提供された情報:

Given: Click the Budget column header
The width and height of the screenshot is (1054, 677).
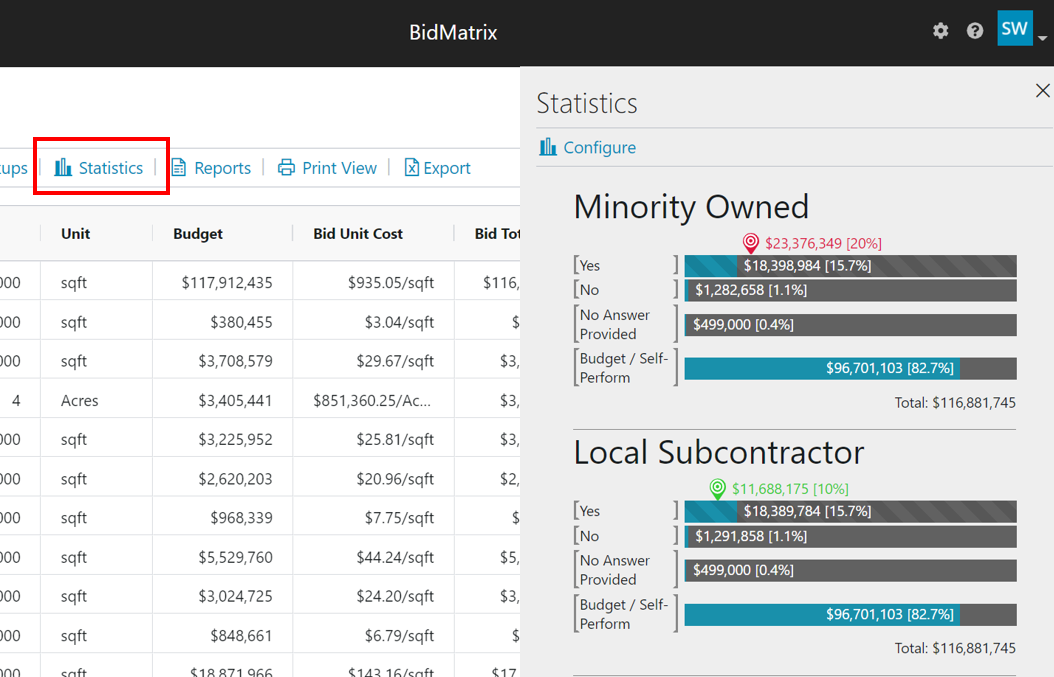Looking at the screenshot, I should coord(197,233).
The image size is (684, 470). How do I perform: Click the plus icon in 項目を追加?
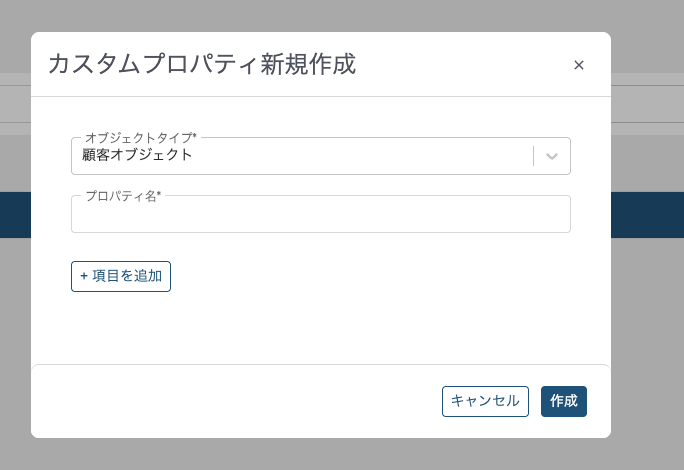tap(84, 276)
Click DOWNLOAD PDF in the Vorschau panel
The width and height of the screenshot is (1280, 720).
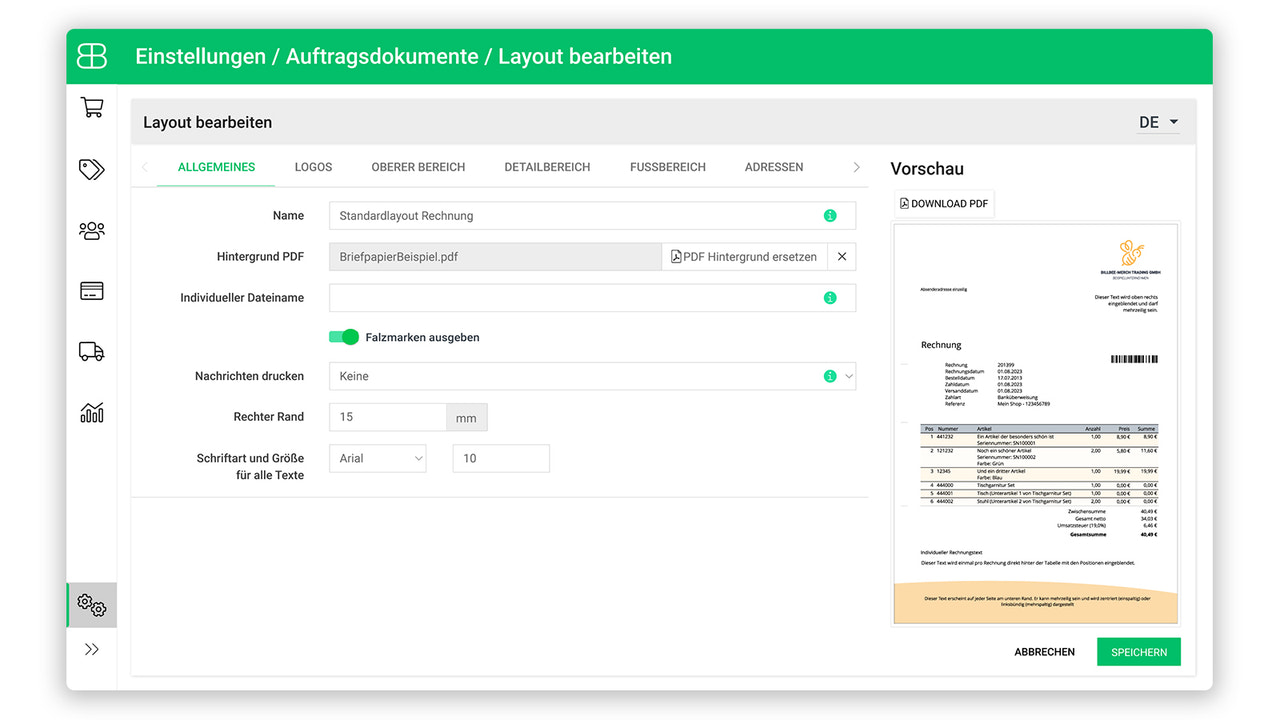943,203
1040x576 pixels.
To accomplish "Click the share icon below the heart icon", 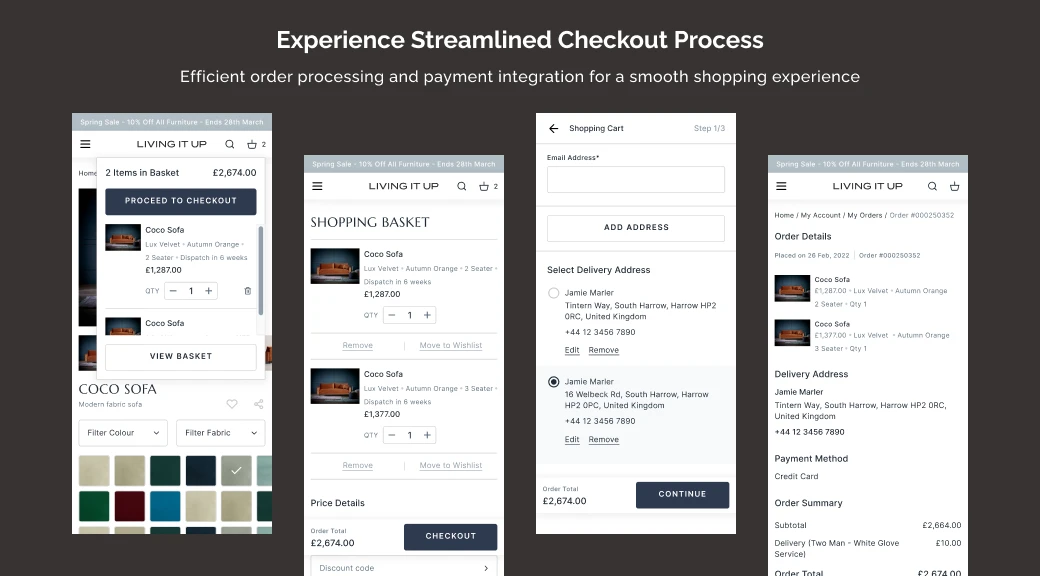I will [257, 404].
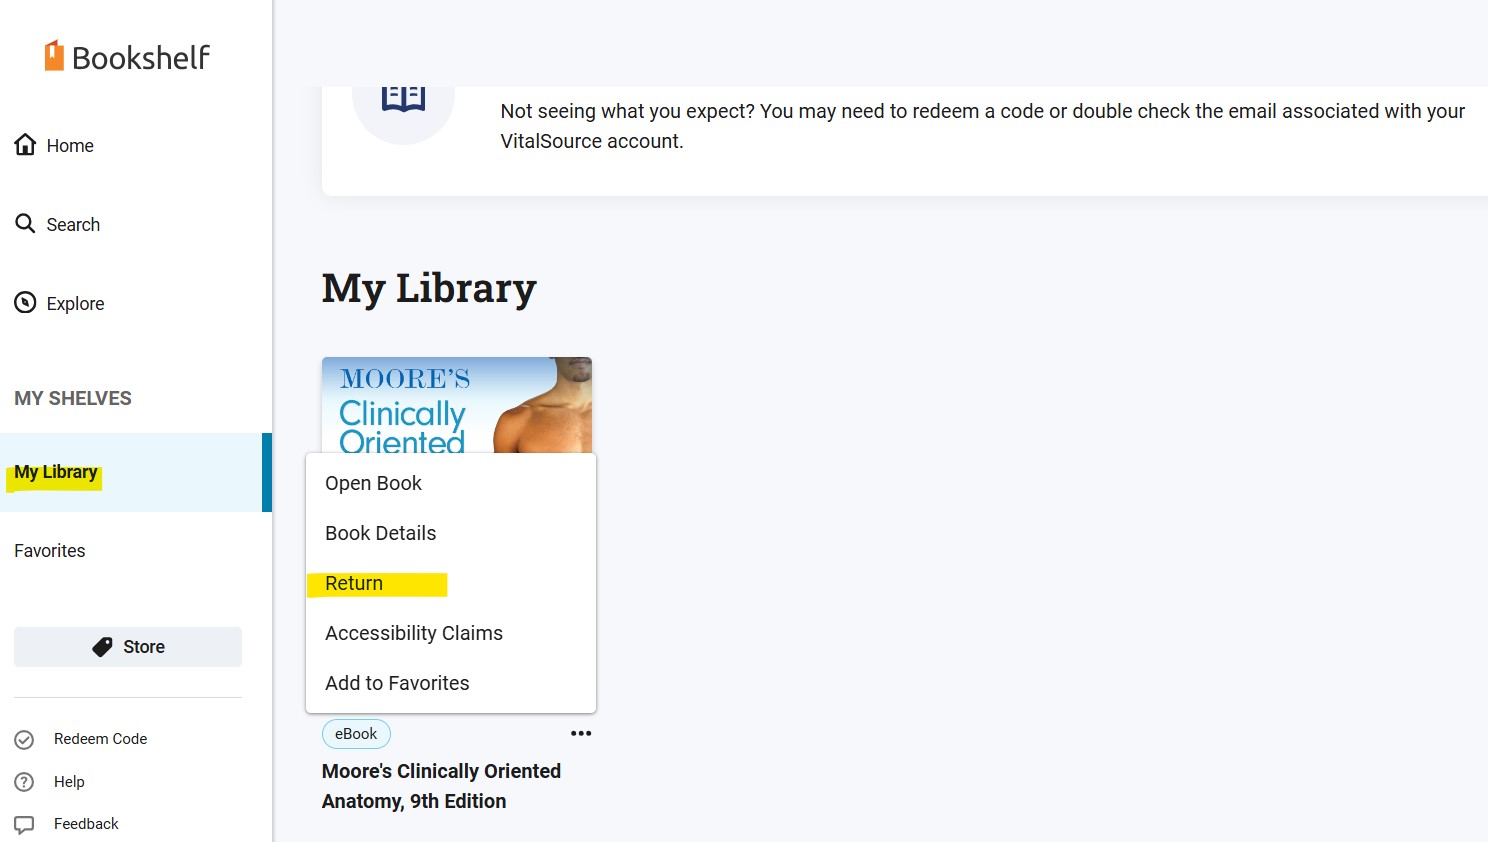Click the Moore's Clinically Oriented cover thumbnail
Image resolution: width=1488 pixels, height=842 pixels.
tap(457, 405)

練習課題:
上の記録のうち、文字列「width」を含む行をすべて集めてもらえますか。大文字と小文字は区別します。

以下が結果:
The width and height of the screenshot is (1054, 677).
The width and height of the screenshot is (1280, 720).
Image resolution: width=1488 pixels, height=842 pixels.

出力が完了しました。